The 96-year-old Harahan Bridge is currently owned by the Union Pacific Railroad Co. and still transports trains across the river. With the wooden planks that used to form the road gone, the roadway on the Arkansas side now descends below the railroad grade and is largely overgrown by plants, but the structural steel for the roadways is still in place.

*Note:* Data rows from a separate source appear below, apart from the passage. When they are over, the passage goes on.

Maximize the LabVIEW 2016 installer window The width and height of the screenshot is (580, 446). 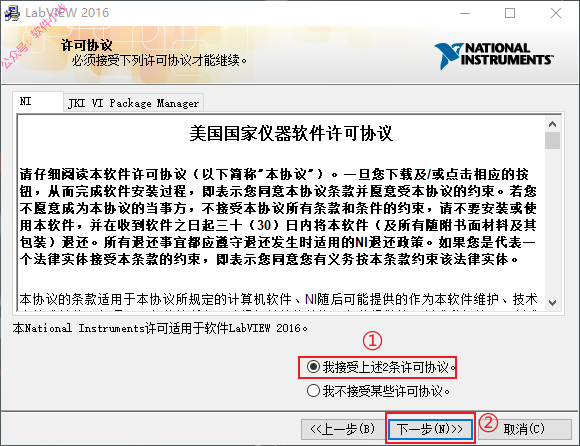510,13
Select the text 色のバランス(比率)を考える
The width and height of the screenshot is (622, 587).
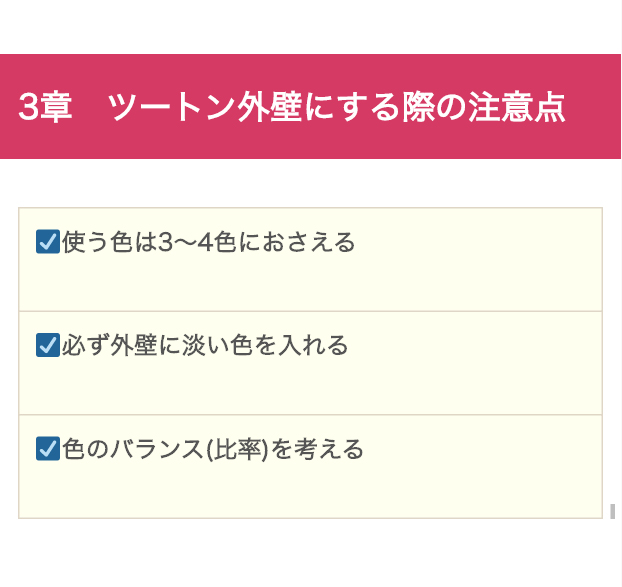(213, 449)
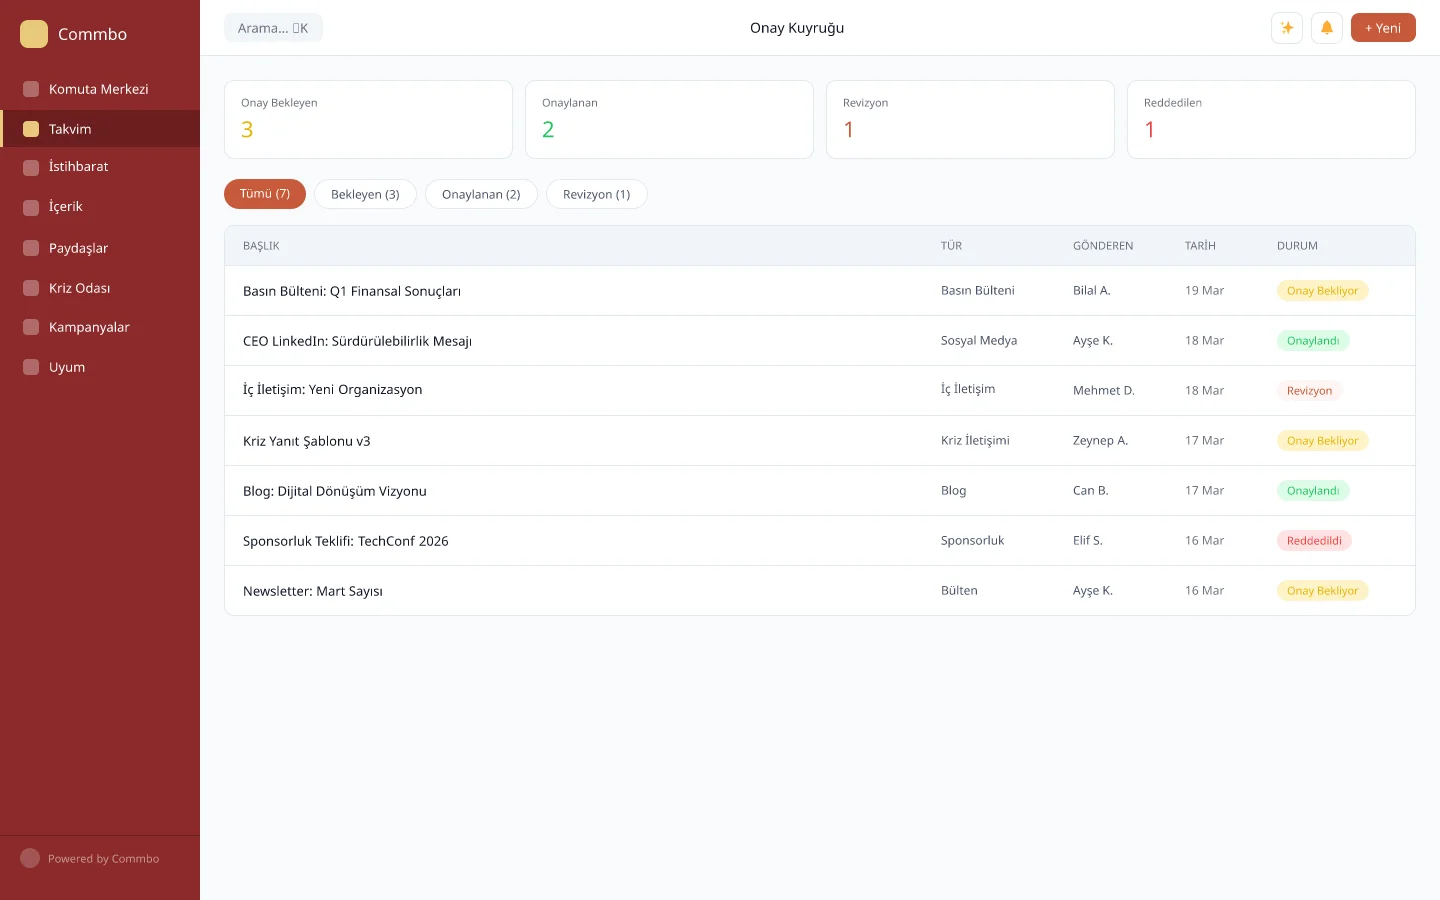Click the Komuta Merkezi sidebar icon
Viewport: 1440px width, 900px height.
pyautogui.click(x=31, y=89)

A new 12-foot-wide, 1-mile-long roadway friendly to cyclists, walkers, and strollers connecting the city of Memphis and Crittenden County, Arkansas, across the Mississippi River on the north side of Harahan Bridge. Additionally, the Main Street to Main Street Connector project is a 10-mile regional, multi-modal corridor that will increase and improve transportation between the Memphis metro area and Arkansas which includes upgrades to downtown Memphis’ Main Street and Riverfront and West Memphis’ Broadway Avenue, among other renovations such as a new drainage system and streetscaping, to name a few. The two communities would be linked in a more direct and personal way than the existing interstate. Residents and business owners in both West Memphis and downtown Memphis would ideally experience a cultural and economic benefit.
How To Get the Ideal:
Still developing. The Main Street to Main Street Connector project and the Harahan Bridge project have already combined in order to increase their chances for federal funding, which paid off in June 2012 when the projects were awarded a federal grant for nearly half of their expected cost. With proper funding, the project’s estimated completion date is set for late 2014.

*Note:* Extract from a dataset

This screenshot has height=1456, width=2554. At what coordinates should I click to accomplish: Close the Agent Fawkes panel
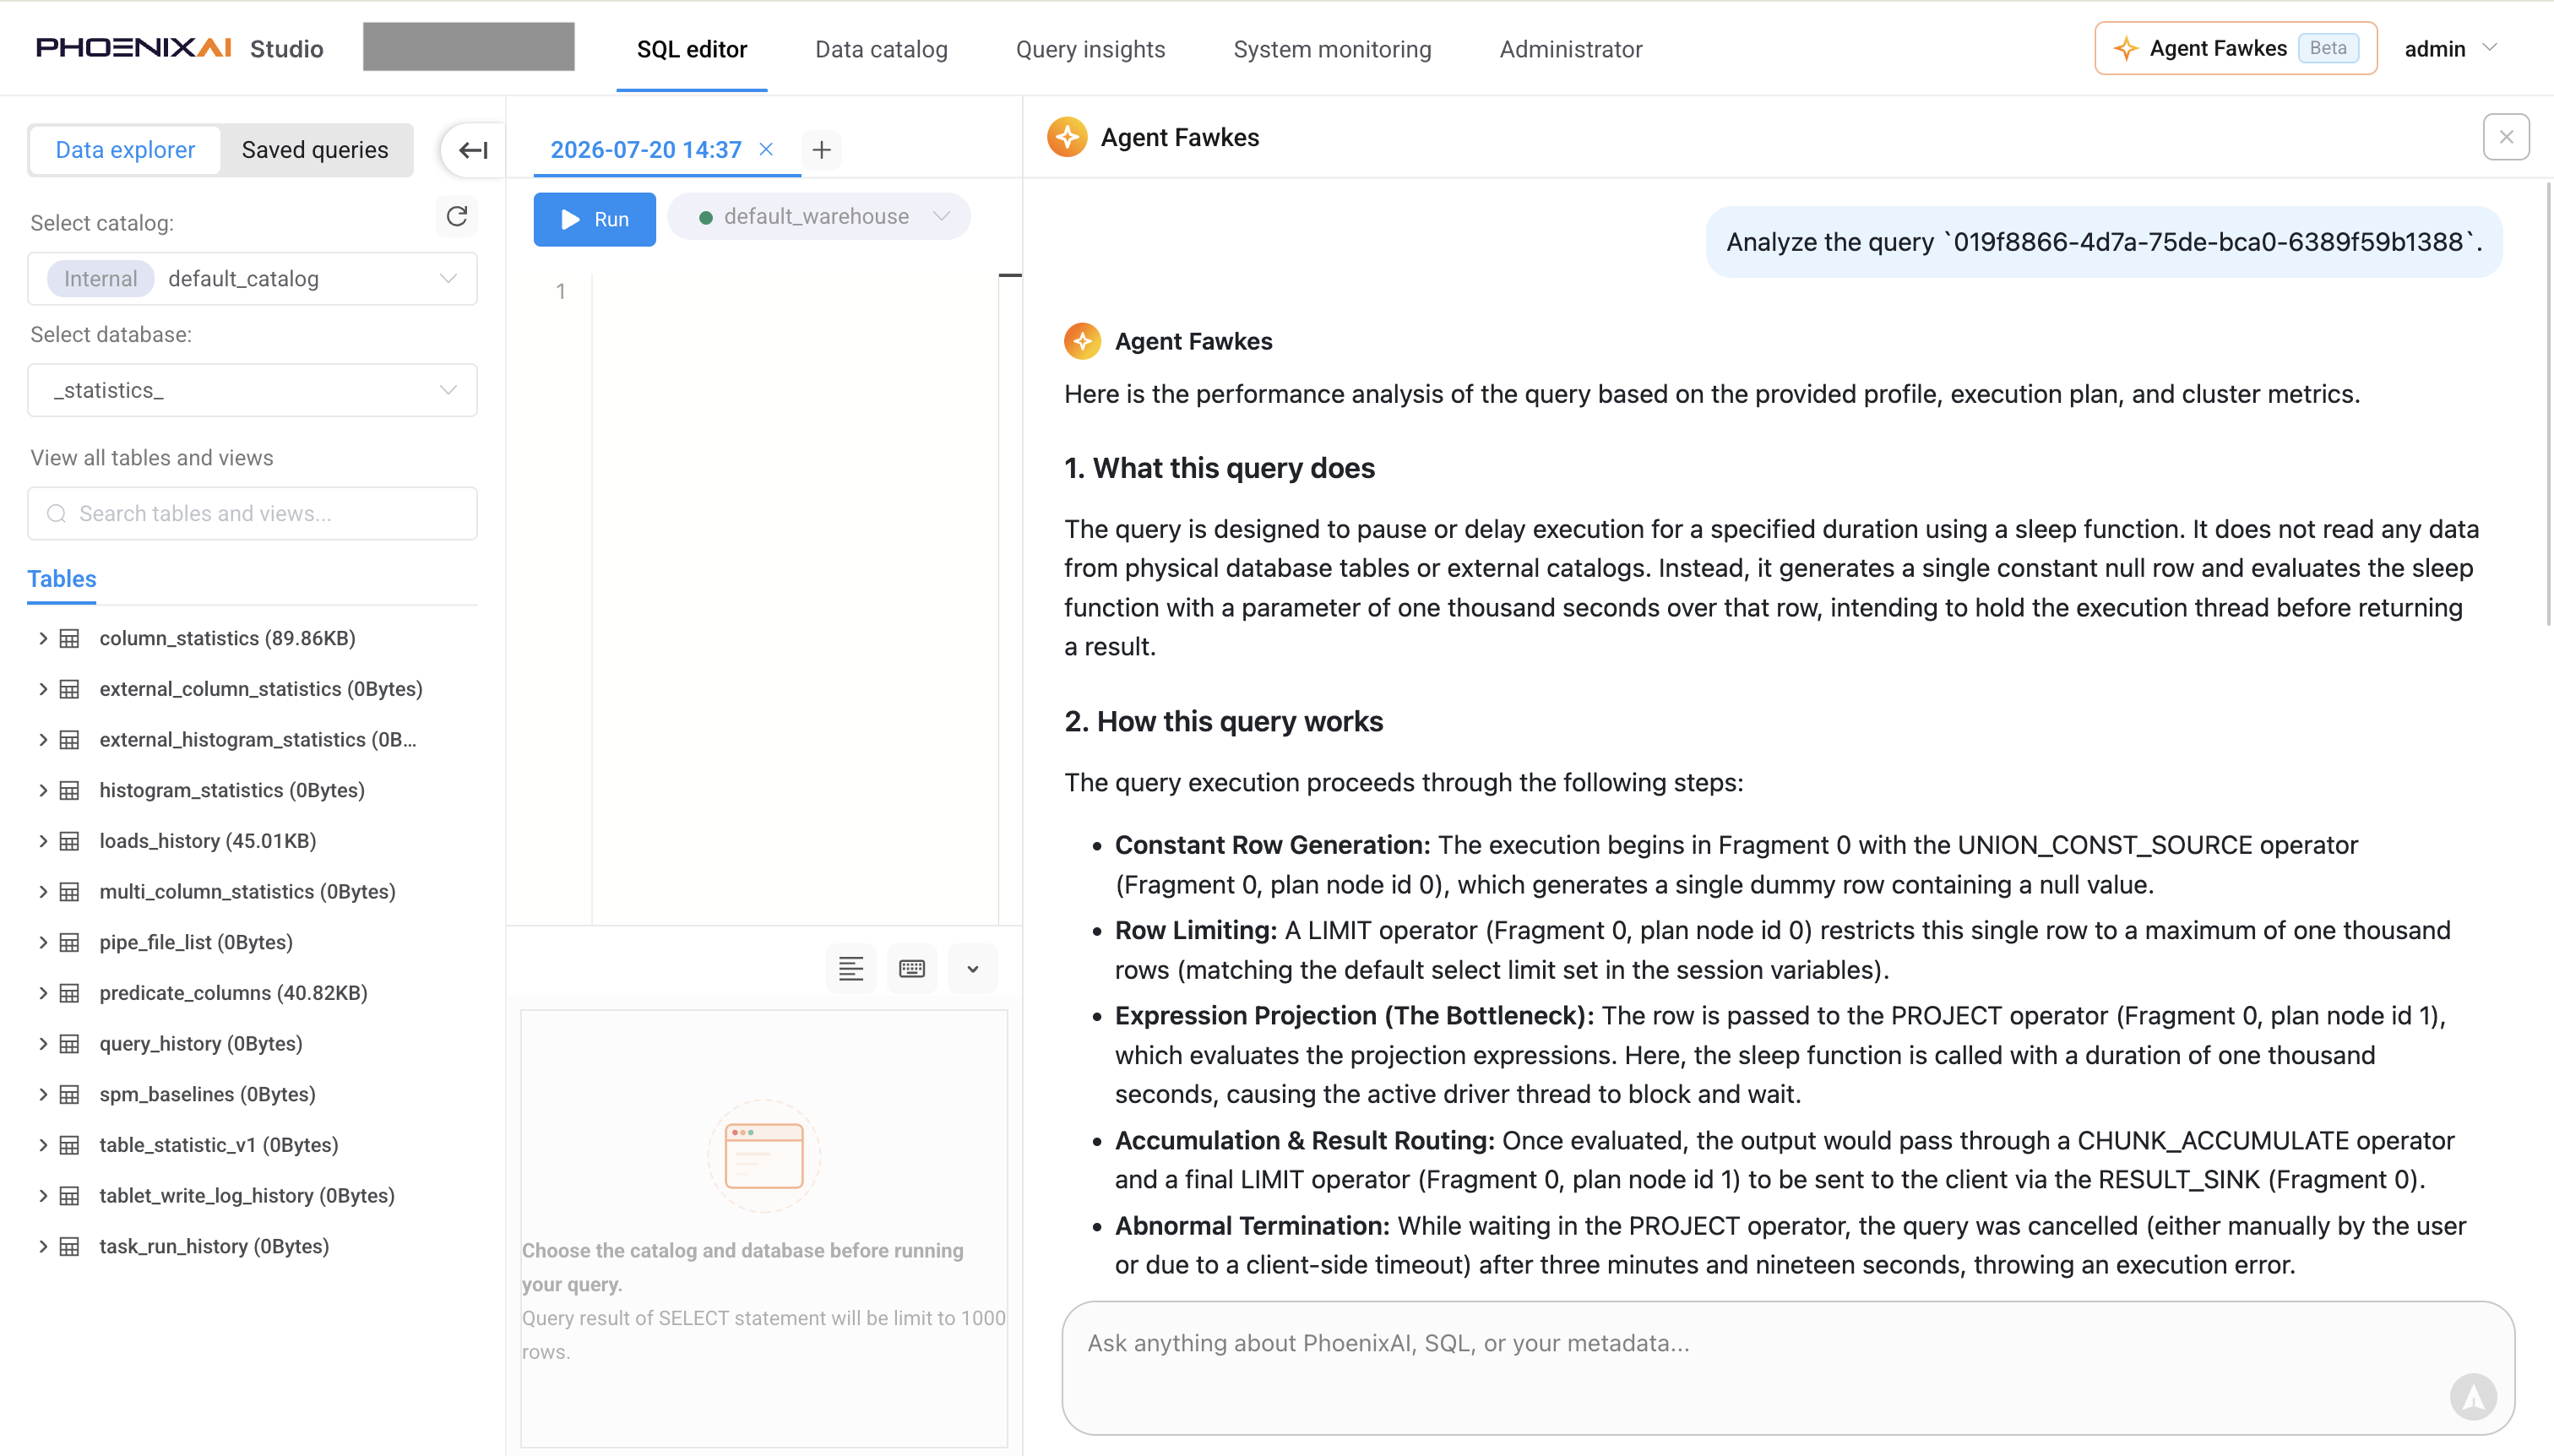click(2506, 137)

Current Funding Situation:
In June 2012 the project was awarded the Transportation Investment Generating Economic Recovery (TIGER) IV Discretionary Grant of $14.9 million, Hyde Family Foundations donated $250,000, $2 million in grant matching funds was approved by the Downtown Memphis Commission, and $1 million was provided by private investors totaling $18.2 million.
About $30 million.
Still developing. Many firms would be utilized for planning, design, architecture, engineering, and construction work.
How You Can Help:
Be on the lookout for volunteer or fundraising opportunities or get involved with the Downtown Memphis Commission.